Supplied passage ->
══════════════════════════════

I think that after having been on university professor for several years, I realized that in order to really inspire a larger number of people, we need to start at a younger age, and your audience certainly knows that. It really is important when kids are young, and they are influenced by so many different factors, that we provide a good role model and good inspiration for STEM.
I left the university, a tenure track position to start working at a Natural History Museum in San Francisco, as you said, and since then, a couple other museum settings and positions, but it always comes back to how much I gain as a scientist, my love of science and using that as inspiration to how do we then help the next generation find that same passion in themselves.
For example, in this project with the Clinton Global Initiative was a project where we look at how to make creative writing and science become this natural pairing. That is a really nice segue to my position. Now it's a Children’s Creativity Museum, because, for me, there's nothing different between being a creative artist, performer or writer and a creative scientist, creative engineer or even a creative teacher.
There are so many underlying mindsets and practices and attitudes. The way that you think about problems and you think about people that are really common to not just different group has but just the people in general and it's often kids. I guess my path from really loving the science to realizing that the science is a great way to inspire kids and to really change the world and tackle those problems of society and how to improve our world and our society and that's where I see the link with museum being a place where we can really influence large number of kids and teachers.
Vigeant: As you're thinking to your own elementary or middle school days, where did this passion for questioning, curiosity and inspiring others to engage in curiosity and questioning? Was there a particular experience or event that you can think of that got that started, or perhaps a teacher?
Dr. Tang: I had really great teachers who gave me projects and spent time with me outside of the classroom in elementary, middle school, and high school. Maybe the reason I am at the museum now is when I think back to my childhood, and what my parents say, probably some of the greatest influences were museum and out-of-school time experiences, and because I grew up in Buffalo, New York.
I went to elementary school for five years in Buffalo, through the blizzard, and what my parents and I remember is, we spent our weekends going to the aquarium, the Natural History Museum, the Art Museum. That was just a part of my life. So I think that's why I'm so committed to museums as a partner for what happens in school.
I think it's important for kids to see that learning is everywhere, that's not confined to the classroom. Everything you see on TV, or when you go into a museum, or do an after-school program or a hike with your parents, you can be inspired and learn, where you engage your senses and you think about the big picture, the big questions, the things that you're interested and tap into your own interest.

══════════════════════════════

Provided data ->
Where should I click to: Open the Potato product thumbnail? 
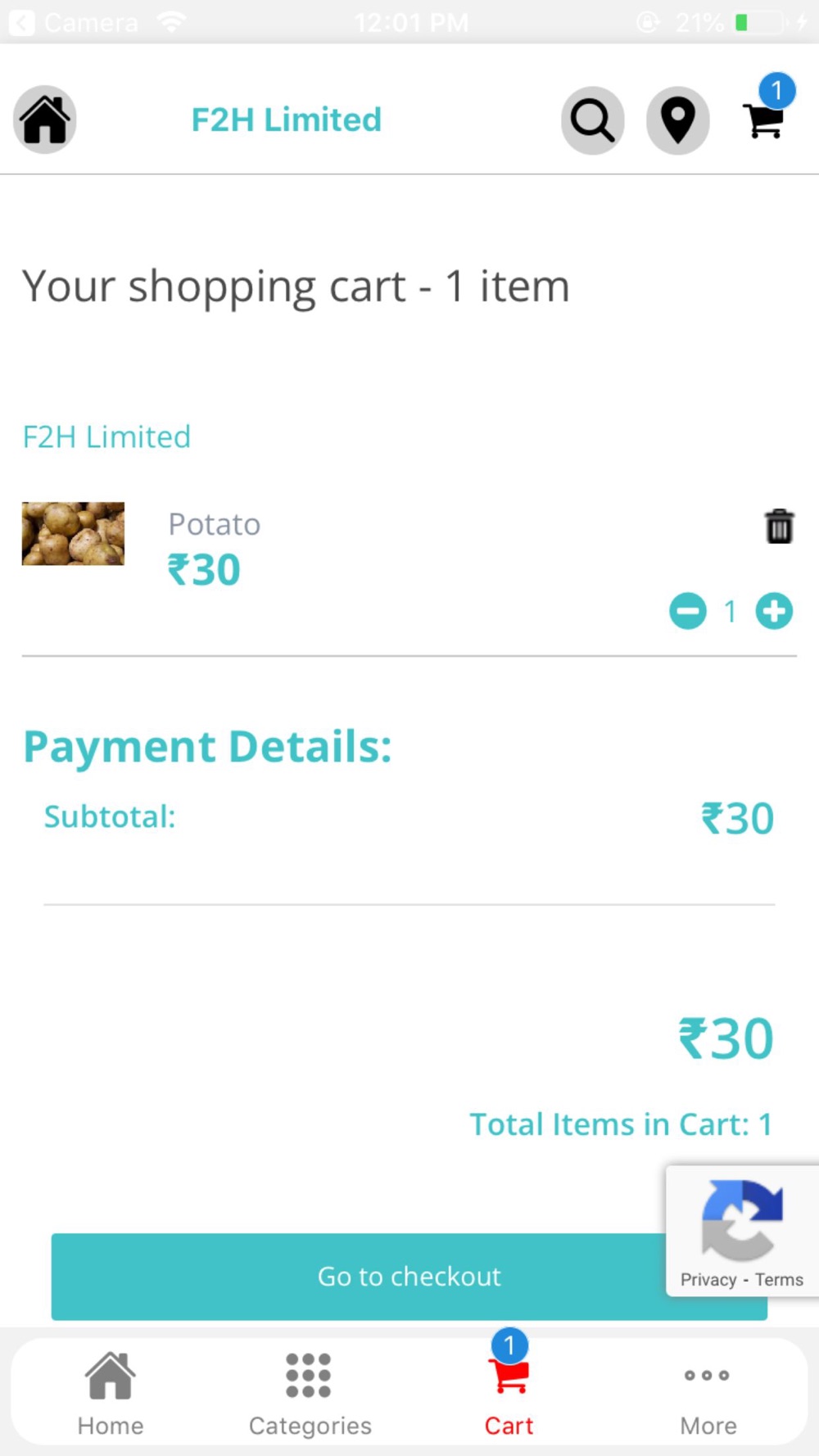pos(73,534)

══════════════════════════════

Exercise set ->
A – For each statement below, say whether it agrees with the interview, and quote the words of the interview that decide it.
(i) Dr. Tang left a tenure track position at a university to work at a Natural History Museum in San Francisco.
(ii) Dr. Tang went to elementary school in Buffalo for three years.
(iii) Dr. Tang holds that learning is confined to the classroom.
B – Reproduce a passage from the interview word for word, beginning at the words "For example, in" and stopping after the words "a creative teacher.".
C – Answer these from the interview:
(i) The project on pairing creative writing and science was done with which initiative?
(ii) What museum does Dr. Tang name as the current position?
(iii) Which three places did Dr. Tang and the parents visit on weekends in Buffalo?

Correct answers ->
A –
(i) Yes: "I left the university, a tenure track position to start working at a Natural History Museum in San Francisco"
(ii) No: "I went to elementary school for five years in Buffalo"
(iii) No: "learning is everywhere, that's not confined to the classroom"

B –
For example, in this project with the Clinton Global Initiative was a project where we look at how to make creative writing and science become this natural pairing. That is a really nice segue to my position. Now it's a Children’s Creativity Museum, because, for me, there's nothing different between being a creative artist, performer or writer and a creative scientist, creative engineer or even a creative teacher.

C –
(i) The Clinton Global Initiative
(ii) The Children’s Creativity Museum
(iii) The aquarium, the Natural History Museum and the Art Museum